Queen Boudicca - one example of "fierce" "glory" of the "noble kind"
Yarisleidy- I know that this name is given to Spanish-speakers. Beyond that, I don't know anything 'certain' about its origin or meaning. However, some possibilities exist. Might it be a form of the Slavic name Yaroslava? This can  also be spelled Jaroslava. Eleydi is another name I've come across on Spanish-speaking girls, which is an old name. It can also be written Aleydis. Could Yarisleidy be a compound name, like many Spanish-speaking names (Adamaris, for instance), combing Jaroslava and Aleydis?  Jarosleydis or perhaps written Yarosleydis, with the s eventually dropped and amending the spelling a bit? If so, Yaroslava means "fierce glory" as it is derived from the Slavic roots 'jary' meaning "fierce" or "strong" and 'slawa' meaning "glory". Aleydis is a form of Adelaide, which is a German name meaning "noble type" or "noble sort" or "noble kind", coming from the roots 'adal' meaning "noble" and 'heid' meaning "kind, sort, type". The meaning you might get for a compound name derived from Yaroslava and Aleydis, then, would be "fierce glory of the noble kind". Gotta say that I love that.
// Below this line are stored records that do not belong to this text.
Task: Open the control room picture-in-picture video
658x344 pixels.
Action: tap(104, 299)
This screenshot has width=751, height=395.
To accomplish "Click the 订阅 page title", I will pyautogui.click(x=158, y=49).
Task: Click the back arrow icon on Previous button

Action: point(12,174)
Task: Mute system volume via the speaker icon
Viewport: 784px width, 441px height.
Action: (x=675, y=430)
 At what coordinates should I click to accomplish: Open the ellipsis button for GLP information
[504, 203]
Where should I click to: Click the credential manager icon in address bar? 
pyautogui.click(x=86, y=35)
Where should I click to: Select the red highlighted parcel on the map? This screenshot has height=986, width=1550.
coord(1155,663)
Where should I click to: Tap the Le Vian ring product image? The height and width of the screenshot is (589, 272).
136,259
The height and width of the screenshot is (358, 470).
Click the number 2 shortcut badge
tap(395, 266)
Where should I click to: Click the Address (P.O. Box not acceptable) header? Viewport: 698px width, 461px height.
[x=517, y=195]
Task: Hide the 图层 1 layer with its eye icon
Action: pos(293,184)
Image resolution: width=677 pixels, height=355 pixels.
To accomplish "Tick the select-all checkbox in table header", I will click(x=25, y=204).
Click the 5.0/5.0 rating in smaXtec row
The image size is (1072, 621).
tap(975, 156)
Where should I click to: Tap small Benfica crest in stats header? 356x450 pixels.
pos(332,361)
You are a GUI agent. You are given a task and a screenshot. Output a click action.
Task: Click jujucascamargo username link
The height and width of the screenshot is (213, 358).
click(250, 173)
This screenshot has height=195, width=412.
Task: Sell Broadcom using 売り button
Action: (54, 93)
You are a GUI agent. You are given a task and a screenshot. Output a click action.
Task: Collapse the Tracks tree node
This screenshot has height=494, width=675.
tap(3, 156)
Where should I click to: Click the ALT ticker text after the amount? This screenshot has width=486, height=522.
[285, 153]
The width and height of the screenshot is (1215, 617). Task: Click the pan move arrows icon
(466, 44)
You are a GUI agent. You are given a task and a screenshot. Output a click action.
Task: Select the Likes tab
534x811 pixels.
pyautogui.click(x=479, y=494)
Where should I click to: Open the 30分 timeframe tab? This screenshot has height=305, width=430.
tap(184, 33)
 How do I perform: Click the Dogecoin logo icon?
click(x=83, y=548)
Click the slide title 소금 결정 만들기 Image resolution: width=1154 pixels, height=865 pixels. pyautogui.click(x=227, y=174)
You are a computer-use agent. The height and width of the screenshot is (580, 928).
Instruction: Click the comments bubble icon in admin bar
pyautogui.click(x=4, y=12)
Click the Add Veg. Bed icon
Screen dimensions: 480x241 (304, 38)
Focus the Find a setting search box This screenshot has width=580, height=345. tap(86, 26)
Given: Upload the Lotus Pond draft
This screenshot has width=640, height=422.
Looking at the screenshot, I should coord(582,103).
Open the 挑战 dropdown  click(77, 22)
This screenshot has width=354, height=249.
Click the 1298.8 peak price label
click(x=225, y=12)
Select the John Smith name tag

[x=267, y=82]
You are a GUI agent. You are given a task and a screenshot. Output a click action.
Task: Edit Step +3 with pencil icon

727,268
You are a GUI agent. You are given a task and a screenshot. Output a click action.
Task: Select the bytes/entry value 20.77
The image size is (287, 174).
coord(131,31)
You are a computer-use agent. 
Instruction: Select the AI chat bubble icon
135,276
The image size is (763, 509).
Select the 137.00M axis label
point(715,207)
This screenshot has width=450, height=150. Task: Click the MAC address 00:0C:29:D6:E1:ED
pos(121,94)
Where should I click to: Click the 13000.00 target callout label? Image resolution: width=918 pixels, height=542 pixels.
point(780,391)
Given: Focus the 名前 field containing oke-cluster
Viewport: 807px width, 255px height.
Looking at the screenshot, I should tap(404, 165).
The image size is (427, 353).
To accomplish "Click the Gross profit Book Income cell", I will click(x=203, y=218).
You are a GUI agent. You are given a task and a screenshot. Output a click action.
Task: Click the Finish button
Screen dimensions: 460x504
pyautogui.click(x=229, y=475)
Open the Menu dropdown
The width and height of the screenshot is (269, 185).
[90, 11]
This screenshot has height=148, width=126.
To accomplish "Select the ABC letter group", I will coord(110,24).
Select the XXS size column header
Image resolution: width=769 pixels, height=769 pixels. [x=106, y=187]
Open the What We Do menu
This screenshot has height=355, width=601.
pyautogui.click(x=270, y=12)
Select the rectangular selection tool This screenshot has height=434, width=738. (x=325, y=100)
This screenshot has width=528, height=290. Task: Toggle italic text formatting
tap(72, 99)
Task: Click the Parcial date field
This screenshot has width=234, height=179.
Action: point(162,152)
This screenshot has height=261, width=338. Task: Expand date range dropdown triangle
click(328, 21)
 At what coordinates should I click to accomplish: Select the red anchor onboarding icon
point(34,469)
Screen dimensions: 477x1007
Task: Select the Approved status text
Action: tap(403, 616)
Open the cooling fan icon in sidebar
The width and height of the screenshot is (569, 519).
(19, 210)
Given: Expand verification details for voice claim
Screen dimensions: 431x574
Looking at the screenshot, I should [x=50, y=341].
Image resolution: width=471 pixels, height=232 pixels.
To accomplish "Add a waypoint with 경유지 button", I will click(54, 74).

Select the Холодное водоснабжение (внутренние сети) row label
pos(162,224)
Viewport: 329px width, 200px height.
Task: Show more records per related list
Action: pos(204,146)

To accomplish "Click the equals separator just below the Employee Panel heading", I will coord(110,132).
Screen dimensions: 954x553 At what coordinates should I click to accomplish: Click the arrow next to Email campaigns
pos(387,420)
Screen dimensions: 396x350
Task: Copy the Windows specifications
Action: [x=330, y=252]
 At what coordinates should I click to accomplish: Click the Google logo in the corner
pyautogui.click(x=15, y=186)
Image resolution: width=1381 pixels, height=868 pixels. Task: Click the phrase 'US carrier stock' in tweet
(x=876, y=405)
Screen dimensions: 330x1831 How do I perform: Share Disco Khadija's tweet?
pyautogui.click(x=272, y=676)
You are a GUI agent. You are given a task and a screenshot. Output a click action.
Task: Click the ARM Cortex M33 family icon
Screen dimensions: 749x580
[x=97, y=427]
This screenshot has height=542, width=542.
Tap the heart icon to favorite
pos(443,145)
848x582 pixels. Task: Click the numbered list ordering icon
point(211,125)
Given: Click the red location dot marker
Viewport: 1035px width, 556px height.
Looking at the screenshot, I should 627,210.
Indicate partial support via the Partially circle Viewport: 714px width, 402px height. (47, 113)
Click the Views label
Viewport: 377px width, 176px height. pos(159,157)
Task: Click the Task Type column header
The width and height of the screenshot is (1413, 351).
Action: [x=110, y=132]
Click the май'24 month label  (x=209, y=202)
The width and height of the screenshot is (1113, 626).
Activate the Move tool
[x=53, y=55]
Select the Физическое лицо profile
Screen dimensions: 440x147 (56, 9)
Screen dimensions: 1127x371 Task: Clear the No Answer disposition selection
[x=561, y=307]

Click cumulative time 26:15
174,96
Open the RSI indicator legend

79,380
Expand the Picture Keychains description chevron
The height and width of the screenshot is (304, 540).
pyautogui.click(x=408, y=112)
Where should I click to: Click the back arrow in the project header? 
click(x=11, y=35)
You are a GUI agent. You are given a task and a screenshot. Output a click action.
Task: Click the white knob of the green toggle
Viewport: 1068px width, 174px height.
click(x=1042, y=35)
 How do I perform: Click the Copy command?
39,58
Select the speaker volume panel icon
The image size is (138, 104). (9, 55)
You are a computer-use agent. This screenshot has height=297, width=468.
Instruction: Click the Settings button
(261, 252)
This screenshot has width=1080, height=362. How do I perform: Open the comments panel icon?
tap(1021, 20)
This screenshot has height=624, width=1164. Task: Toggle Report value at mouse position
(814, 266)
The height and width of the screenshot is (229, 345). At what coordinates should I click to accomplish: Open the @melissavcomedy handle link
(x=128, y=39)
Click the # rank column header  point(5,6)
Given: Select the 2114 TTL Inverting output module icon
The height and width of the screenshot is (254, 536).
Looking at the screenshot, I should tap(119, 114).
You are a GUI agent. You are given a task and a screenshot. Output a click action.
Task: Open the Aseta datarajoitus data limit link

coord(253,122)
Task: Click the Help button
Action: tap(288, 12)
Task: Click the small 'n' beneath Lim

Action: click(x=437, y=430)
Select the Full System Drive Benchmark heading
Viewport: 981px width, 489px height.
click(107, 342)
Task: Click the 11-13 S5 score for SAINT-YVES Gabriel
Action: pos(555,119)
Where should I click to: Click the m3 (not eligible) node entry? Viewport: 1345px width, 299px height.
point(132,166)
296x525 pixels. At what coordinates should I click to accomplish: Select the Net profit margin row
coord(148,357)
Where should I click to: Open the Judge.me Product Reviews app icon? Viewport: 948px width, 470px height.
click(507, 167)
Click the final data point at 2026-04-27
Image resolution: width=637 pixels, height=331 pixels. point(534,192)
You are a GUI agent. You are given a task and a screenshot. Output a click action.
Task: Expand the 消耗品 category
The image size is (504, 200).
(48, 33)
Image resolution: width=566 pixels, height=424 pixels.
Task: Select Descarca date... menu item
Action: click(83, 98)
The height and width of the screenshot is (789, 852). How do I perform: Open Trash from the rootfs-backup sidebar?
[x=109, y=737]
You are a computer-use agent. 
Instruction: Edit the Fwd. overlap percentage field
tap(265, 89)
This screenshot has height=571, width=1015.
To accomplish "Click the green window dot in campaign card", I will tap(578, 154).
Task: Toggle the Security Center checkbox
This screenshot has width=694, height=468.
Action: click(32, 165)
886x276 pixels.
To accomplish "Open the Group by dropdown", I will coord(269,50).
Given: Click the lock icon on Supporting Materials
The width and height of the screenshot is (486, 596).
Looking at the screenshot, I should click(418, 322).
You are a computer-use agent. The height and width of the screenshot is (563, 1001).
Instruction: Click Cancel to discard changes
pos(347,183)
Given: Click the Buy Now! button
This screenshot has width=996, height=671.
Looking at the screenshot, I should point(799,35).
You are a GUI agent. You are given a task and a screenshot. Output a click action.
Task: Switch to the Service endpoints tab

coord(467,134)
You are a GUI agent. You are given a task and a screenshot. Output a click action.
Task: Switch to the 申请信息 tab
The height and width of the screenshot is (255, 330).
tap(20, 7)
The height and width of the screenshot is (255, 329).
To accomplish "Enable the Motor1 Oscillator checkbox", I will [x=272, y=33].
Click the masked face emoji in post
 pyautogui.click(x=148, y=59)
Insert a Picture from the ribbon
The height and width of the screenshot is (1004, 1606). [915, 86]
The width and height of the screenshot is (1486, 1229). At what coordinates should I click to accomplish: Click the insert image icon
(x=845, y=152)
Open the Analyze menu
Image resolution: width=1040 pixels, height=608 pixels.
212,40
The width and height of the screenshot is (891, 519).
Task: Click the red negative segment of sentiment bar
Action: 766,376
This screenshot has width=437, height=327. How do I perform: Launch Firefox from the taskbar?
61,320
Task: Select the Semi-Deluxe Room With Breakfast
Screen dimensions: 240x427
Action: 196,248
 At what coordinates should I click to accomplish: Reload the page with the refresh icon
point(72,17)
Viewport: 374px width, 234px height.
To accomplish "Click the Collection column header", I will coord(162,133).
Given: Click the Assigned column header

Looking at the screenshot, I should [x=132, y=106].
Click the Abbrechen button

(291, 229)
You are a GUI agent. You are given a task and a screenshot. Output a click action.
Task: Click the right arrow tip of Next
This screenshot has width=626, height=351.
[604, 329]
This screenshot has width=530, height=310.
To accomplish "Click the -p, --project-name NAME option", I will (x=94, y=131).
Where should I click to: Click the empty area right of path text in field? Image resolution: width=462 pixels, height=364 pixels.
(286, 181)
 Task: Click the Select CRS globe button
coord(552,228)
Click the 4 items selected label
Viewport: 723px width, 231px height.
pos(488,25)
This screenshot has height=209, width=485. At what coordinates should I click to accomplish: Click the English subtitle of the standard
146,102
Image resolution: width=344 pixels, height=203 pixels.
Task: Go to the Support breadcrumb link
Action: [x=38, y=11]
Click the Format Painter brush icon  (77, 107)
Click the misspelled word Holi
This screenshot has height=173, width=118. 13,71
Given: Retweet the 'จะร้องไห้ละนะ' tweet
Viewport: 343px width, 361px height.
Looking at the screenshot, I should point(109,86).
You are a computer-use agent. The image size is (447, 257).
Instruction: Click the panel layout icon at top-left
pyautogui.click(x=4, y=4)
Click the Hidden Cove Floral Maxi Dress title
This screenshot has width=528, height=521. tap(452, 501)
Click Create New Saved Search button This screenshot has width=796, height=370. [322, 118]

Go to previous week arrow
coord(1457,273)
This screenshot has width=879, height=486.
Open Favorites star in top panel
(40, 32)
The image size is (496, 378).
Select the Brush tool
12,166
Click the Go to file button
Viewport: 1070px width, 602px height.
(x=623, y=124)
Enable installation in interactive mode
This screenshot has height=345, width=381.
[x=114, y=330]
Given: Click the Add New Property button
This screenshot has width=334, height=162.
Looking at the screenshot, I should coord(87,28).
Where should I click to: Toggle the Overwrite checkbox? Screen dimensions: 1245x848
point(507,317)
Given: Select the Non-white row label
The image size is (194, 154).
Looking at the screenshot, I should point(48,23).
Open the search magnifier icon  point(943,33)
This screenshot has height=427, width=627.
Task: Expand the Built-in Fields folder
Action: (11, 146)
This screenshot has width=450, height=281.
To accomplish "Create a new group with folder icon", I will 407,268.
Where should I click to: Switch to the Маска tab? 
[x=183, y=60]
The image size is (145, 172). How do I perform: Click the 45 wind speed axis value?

Zabry - possibly comes from the Czech Zábřeh, which is the name of a town in the Czech Republic - it is in the Sudentenland, which was 'annexed' by Hitler to Germany in 1938. It is derived from “zá” meaning "behind" and "břeh" meaning "riverbank". This refers to the  Moravská Sázava river.  Zábřežská vrchovina refers to the part of the town located on a hillside, with Zábřežská vrchovina meaning Zábřeh highlands. So, it seems to me, Zábřežská would make a nice feminine version of this name. Though I have NO idea how to say that!

Abimael - Hebrew, meaning "my father is God".

Burnell - English, meaning "little brown-haired one".

Cristóforo- Spanish form of Christopher. Pronounced "cree STOW foe row" be sure to roll the r in the last syllable.